Michael Phillippi, vice president of technology at Lytx, a San Diego company that sells systems that allow trucking businesses to assess and track drivers’ behavior through cameras and sensor data, says it takes about 10,000 hours of labeled 20-second video clips to train a prototype A.I. system to detect something like driver distraction. To put that system into actual production, though, requires four to five million hours of video, he says. That is a lot of labeling.
John-Isaac Clark is the CEO of Arturo.ai, a spin out from American Family Insurance that specializes in machine learning software to analyze images, including satellite and aerial photography, for the insurance industry. He says that large, well-labeled data sets are especially important for training A.I. software to correctly identify “edge cases”—unusual or rare situations.
Humans can often use common sense to deal with these situations, even when they haven’t encountered them before. Most A.I. systems, in contrast, need to have seen multiple examples during training to correctly handle them.

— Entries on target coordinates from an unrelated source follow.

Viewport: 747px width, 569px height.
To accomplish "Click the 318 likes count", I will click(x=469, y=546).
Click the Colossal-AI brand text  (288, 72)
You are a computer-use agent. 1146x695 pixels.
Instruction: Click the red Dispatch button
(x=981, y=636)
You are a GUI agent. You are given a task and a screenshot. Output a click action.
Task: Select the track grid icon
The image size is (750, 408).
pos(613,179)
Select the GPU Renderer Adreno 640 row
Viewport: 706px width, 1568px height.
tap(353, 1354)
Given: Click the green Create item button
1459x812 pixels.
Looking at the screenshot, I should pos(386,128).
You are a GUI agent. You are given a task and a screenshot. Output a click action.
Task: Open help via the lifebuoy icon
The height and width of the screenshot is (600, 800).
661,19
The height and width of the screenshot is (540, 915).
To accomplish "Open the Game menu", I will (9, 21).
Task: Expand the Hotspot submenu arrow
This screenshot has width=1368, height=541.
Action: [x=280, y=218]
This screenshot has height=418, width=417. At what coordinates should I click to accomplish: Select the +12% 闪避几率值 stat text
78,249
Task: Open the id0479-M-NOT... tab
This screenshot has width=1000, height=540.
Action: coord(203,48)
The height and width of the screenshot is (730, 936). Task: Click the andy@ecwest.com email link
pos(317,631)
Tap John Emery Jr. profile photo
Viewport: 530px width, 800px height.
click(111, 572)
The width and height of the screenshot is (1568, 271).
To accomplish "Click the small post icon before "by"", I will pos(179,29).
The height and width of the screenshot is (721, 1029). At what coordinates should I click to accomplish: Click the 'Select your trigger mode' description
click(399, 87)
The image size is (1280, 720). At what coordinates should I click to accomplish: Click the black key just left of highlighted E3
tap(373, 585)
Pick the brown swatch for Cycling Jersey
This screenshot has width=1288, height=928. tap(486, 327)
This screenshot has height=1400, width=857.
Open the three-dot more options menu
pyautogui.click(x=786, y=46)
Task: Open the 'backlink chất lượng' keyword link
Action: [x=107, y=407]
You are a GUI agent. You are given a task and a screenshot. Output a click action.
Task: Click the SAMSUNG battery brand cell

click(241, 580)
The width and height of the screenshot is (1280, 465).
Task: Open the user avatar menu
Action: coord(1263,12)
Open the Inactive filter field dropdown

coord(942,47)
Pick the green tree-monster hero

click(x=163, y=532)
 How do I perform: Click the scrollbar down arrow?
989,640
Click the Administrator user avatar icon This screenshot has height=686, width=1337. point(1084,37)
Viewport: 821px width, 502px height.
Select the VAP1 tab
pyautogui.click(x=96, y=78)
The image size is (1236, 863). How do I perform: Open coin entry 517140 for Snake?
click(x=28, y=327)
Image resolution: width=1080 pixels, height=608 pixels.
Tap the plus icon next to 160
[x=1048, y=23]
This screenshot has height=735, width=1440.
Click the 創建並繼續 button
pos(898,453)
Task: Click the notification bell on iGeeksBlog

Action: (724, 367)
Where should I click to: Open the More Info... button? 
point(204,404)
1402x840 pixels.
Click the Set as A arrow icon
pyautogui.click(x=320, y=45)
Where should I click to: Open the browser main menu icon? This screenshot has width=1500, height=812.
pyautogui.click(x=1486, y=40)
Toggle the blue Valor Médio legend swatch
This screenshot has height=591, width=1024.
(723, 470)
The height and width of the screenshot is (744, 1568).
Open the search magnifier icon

Both Arturo and Lytx are Labelbox customers. Clark says Labelbox enabled Arturo to reduce the number of employees it needed to supervise its data labeling contractors from four to just one.
Sharma and his co-founder Brian Rieger, who is now the Labelbox’s chief operating officer, met when they both worked in aeronautics industry, helping to design and test flight control systems. Sharma later worked for Planet Labs, a company that analyzes gigantic datasets of satellite images, where he realized the difficulty companies had with managing labeling tasks for A.I. training data and began thinking of creating a company to address this problem. His other co-founder, Dan Rasmuson, now Labelbox’s chief technology officer, had encountered similar problems working at a company that sold drone imagery.
Labelbox’s software supplies a set of labeling tools for both images and text, as well as a way to distribute data to labelers in such a way that multiple labelers can work on the same data simultaneously without duplicating any labels.
Some companies in the labeling space, such as Scale AI and Hive, provide labeling services themselves. In fact, Scale AI uses its own A.I. software to automatically generate labels for certain kinds of data. These labels are then checked by humans to ensure accuracy, Wang says.
Automatic labeling, he says, allows Scale AI’s customers to benefit from the work Scale AI has done in the past—if it has already built a system to detect cars in videos, for instance, customers may not need to train their own system from scratch. Even in cases where customers want to build their own models, he says, automatic labeling makes the process more efficient.